Turnover on Shanghai and Shenzhen markets increased slightly to 429 billion yuan, compared with 399 billion yuan in the previous session.
Hong Kong’s Hang Seng Index reversed opening losses and closed 2.5 per cent higher at 19,683.11, extending a three-day winning streak. For the week, the index is up 3.2 per cent. However, it still logged a 10.2 per cent loss for January, the biggest monthly decline since August.
Turnover for Hong Kong markets reached HK$91 billion on Friday, from HK$75.5 billion in the prior session.

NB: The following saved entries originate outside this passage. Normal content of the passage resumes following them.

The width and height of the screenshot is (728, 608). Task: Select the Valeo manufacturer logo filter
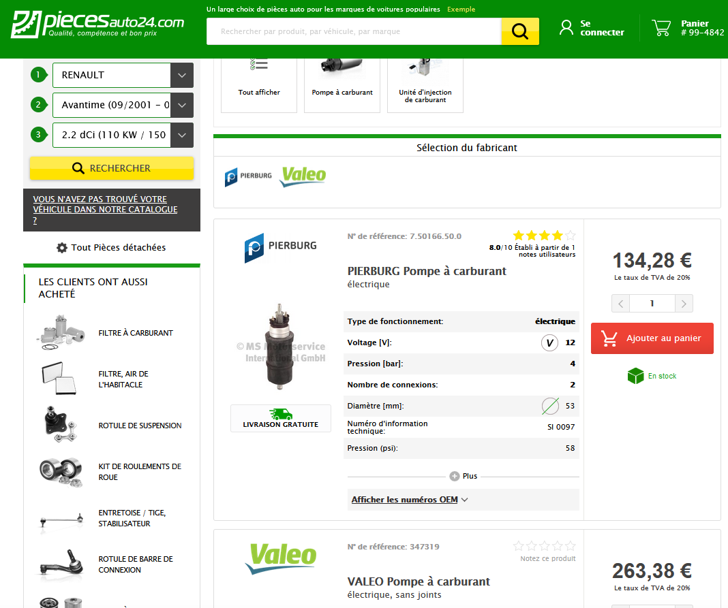point(303,176)
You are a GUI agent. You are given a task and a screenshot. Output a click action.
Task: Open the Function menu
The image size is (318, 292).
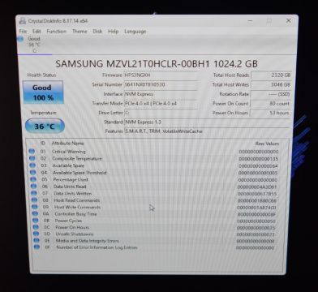pyautogui.click(x=56, y=32)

Investors cheered supportive monetary policies from the central banks, as the People’s Bank of China on Friday pumped another 100 billion yuan into the money markets through reverse repurchase agreements, a type of short-term loan. This brought the weekly net cash injection to a record 690 billion yuan as the central bank acted to ease a seasonal cash crunch ahead of the Lunar New Year holiday when liquidity usually tightens.
Previously, the central bank had said it will conduct additional open market operations every day from January 29 to February 19, apart from its routine Tuesday and Thursday exercises.

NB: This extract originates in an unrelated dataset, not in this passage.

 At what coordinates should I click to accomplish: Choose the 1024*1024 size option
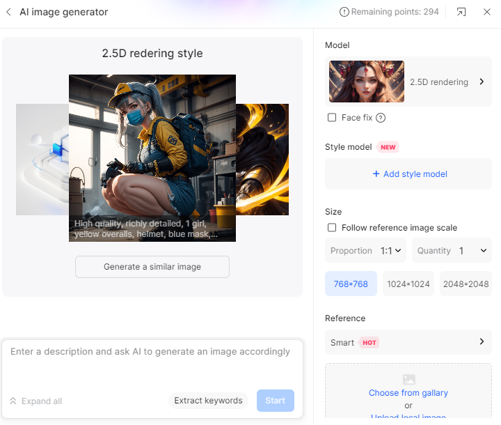tap(408, 284)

On Friday, the Bank of Japan also said that it would cut its benchmark interest rate to minus 0.1 per cent starting February 16, its first negative policy rate, aiming to boost inflation and prop up the economy.
In Shanghai, financial stocks posted a broad advance as Huatai Securities surged by the 10 per cent upper limit to close at 14.58 yuan, Haitong Securities rose 6 per cent to 12.11 yuan, China Everbright Bank added 3.2 per cent to close at 3.57 yuan, and Agricultural Bank of China gained 2.8 per cent to 2.99 yuan.
After the markets closed on Friday, a spokesman for the China Securities Regulatory Commission said at the weekly press conference that the balance for margin financing and short selling were 915 billion yuan as of Thursday, while risk control levels for the business are “within safe ranges”.
Elsewhere in Asia, markets recorded broad-based gains as Tokyo’s Nikkei Average rallied 2.8 per cent to 17,518.30 and Sydney’s S&P/ASX 200 added 0.6 per cent to close at 5,005.50.